Vor Corona hat Stephanie ihre Patienten, wenn Zeit war, mit in ein Café begleitet auf einen Cappuccino und ein Stück Kuchen. Manchmal ist sie mit ihnen auch ins Schwimmbad gefahren. All das geht momentan nicht mehr. Die psychische Belastung für Patient und Pflegepersonal ist hoch. Denn auch nach Feierabend entkommt Stephanie nicht dem Thema Virus.
Zuhause warten auf sie drei schulpflichtige Kinder und ein Mann. Der ist Handwerker. Die ewige Händewascherei nervt ihn. Doch noch mehr belastet ihn die Sorge um die Gesundheit seiner Frau. Bisher sind noch alle fit und gesund in ihrem Team. Doch der eine oder andere ist sicherheitshalber in Quarantäne. Bei einem wird jederzeit das Ergebnis des Coronatests erwartet.

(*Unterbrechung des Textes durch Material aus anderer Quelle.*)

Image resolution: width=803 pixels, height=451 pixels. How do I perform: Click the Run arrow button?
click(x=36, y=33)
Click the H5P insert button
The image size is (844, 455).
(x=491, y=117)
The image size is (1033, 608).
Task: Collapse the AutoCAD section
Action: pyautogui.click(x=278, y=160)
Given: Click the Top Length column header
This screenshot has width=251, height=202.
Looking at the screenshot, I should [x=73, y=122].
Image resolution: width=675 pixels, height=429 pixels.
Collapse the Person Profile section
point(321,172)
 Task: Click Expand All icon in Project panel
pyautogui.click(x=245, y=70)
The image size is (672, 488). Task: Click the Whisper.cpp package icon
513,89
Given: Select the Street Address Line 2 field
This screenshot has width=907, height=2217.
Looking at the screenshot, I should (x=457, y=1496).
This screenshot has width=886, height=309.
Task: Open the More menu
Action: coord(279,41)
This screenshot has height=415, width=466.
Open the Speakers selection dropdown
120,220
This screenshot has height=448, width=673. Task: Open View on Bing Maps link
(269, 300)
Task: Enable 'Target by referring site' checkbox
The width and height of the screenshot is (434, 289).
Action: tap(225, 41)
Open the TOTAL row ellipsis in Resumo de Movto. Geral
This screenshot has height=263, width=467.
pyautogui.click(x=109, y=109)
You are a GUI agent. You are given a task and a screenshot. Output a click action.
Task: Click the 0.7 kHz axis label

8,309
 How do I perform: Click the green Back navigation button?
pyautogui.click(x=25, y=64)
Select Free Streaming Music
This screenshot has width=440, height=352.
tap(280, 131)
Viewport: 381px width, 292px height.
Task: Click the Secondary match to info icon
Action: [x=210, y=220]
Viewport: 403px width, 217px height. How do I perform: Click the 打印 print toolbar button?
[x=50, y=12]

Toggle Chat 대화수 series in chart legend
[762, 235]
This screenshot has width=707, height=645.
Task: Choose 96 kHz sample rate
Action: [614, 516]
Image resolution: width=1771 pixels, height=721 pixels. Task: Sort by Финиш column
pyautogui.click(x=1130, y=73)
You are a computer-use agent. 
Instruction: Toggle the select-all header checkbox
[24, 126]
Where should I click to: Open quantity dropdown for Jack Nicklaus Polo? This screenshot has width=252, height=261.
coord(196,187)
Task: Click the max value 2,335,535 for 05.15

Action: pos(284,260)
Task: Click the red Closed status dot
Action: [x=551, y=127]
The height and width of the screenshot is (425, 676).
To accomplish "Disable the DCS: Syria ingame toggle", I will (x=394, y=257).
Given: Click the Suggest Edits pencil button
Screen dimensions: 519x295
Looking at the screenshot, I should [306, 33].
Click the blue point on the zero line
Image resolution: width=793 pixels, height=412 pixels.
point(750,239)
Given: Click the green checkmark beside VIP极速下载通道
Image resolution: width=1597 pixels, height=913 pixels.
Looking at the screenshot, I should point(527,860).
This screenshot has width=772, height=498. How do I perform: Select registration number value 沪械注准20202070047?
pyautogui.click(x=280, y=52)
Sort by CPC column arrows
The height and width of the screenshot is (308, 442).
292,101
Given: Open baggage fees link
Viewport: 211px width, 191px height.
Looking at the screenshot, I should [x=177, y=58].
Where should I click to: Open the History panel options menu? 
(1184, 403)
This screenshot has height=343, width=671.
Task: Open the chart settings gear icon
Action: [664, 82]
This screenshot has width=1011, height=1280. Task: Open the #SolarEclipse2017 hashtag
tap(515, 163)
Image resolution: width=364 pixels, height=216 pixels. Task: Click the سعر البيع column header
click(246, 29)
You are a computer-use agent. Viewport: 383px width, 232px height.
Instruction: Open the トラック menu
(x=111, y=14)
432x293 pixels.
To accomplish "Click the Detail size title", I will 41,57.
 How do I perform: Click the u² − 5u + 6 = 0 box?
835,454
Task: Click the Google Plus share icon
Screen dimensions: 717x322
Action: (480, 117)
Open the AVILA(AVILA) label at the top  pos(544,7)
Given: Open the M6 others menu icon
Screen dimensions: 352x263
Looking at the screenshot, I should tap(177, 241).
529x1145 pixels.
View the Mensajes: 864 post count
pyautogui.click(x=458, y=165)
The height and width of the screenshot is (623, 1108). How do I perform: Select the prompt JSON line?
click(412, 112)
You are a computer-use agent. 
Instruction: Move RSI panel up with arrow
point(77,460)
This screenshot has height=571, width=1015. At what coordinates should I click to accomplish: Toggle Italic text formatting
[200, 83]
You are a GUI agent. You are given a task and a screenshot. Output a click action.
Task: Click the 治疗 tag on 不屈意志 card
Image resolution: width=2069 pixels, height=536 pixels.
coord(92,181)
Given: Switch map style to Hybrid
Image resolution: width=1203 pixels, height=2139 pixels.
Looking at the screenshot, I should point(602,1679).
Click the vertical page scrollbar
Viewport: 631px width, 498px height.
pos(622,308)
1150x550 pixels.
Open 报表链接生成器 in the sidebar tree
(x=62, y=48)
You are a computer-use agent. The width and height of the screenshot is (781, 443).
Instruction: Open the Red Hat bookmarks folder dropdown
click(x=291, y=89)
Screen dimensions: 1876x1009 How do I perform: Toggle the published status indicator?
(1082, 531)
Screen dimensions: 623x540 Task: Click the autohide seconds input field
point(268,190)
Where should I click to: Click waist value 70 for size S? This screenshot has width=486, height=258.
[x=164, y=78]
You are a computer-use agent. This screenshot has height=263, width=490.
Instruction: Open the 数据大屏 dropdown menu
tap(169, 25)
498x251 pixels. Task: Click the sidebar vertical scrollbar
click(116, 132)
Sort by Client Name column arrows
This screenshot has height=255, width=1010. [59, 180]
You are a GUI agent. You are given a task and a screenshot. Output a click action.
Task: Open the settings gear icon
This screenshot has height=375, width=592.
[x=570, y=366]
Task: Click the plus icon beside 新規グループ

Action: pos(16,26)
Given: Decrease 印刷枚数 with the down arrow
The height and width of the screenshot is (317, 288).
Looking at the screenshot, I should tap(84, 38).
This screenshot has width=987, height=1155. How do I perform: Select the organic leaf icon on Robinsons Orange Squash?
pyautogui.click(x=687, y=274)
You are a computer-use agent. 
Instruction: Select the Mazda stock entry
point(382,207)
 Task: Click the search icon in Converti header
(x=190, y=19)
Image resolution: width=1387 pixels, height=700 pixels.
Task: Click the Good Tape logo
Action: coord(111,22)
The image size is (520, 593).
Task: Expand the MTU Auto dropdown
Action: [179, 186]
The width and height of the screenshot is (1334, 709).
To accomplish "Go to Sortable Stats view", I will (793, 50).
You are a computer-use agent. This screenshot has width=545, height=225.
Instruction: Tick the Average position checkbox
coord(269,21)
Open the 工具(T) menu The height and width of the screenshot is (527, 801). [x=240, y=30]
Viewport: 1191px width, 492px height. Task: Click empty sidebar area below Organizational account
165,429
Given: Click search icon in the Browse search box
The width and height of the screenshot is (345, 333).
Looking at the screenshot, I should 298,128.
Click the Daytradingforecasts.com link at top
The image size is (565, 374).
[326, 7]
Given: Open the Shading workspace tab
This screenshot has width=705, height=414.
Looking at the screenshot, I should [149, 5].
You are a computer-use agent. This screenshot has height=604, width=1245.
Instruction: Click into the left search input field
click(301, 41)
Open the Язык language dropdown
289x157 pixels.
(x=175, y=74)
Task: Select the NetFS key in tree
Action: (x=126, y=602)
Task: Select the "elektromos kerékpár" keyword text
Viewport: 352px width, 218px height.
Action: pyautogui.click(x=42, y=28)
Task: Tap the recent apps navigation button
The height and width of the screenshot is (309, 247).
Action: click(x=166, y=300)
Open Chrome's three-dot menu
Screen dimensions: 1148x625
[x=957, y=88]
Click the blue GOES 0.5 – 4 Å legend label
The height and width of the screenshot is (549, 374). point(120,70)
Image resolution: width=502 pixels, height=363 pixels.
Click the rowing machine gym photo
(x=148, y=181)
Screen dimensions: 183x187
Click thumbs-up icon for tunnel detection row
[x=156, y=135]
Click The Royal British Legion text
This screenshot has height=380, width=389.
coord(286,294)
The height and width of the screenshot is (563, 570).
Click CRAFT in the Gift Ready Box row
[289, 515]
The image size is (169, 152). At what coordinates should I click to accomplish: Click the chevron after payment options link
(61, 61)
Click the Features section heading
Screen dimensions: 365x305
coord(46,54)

"Die Personallage bei uns ist so eng, dass die Chefs bereits einspringen müssen", berichtet Stephanie. Und bei dem ganzen Stress im Beruf soll ja auch die Familie nicht zu kurz kommen. Jedes Mal, wenn die 43-Jährige durch die Tür kommt, wollen ihr die Kinder am liebsten um den Hals fallen, um sie zu begrüßen. Immer muss sie sie zurückweisen.
Altenpflegerin Stephanie: Kein Kindergeburtstag im April
Erst wenn sie die Arbeitskleidung ausgezogen hat, die Hände desinfiziert sind, schließt sie ihre Liebsten in die Arme. "Die Kinder können nicht verstehen, warum sie plötzlich zu Hause bleiben sollen", sagt Stephanie. "Du gehst doch auch raus", beschweren sie sich bei ihrer Mama.
Und was noch schlimmer ist: Zwei von ihnen haben im April Geburtstag. "Die Party müssen wir verschieben, so leid es mir tut", sagt die Mutter. Verschoben werden müssen auch eine große Bauernhochzeit mit 150 geladenen Gästen im Sommer und eine Firmung im Freundeskreis.
Abends, wenn Stephanie zur Ruhe kommt, desinfiziert sie sich immer wieder die Hände – gefühlt zum tausendsten Mal an diesem Tag. Es ist schon fast ein Zwang. "Im Keller läuft die Waschmaschine mit der Kleidung vom Tag bei mindestens 60 Grad, damit kein Keim, kein Virus überlebt."
Altenpflegerin Stephanie: Das ist ihre größte Angst
Schutzkleidung ist Mangelware, wie auch Desinfektionsmittel. Handschuhe und Schuhüberzieher gibt es noch ausreichend. Jeden Tag werden die Pfleger mit einer neuen Lage konfrontiert.
Wie lange Stephanie und ihre Kolleginnen noch durchhalten müssen, bis das Schlimmste überstanden ist, kann niemand mit Sicherheit sagen. Ihre größte Angst ist, so sagt sie, "dass ich jemanden versehentlich anstecken könnte".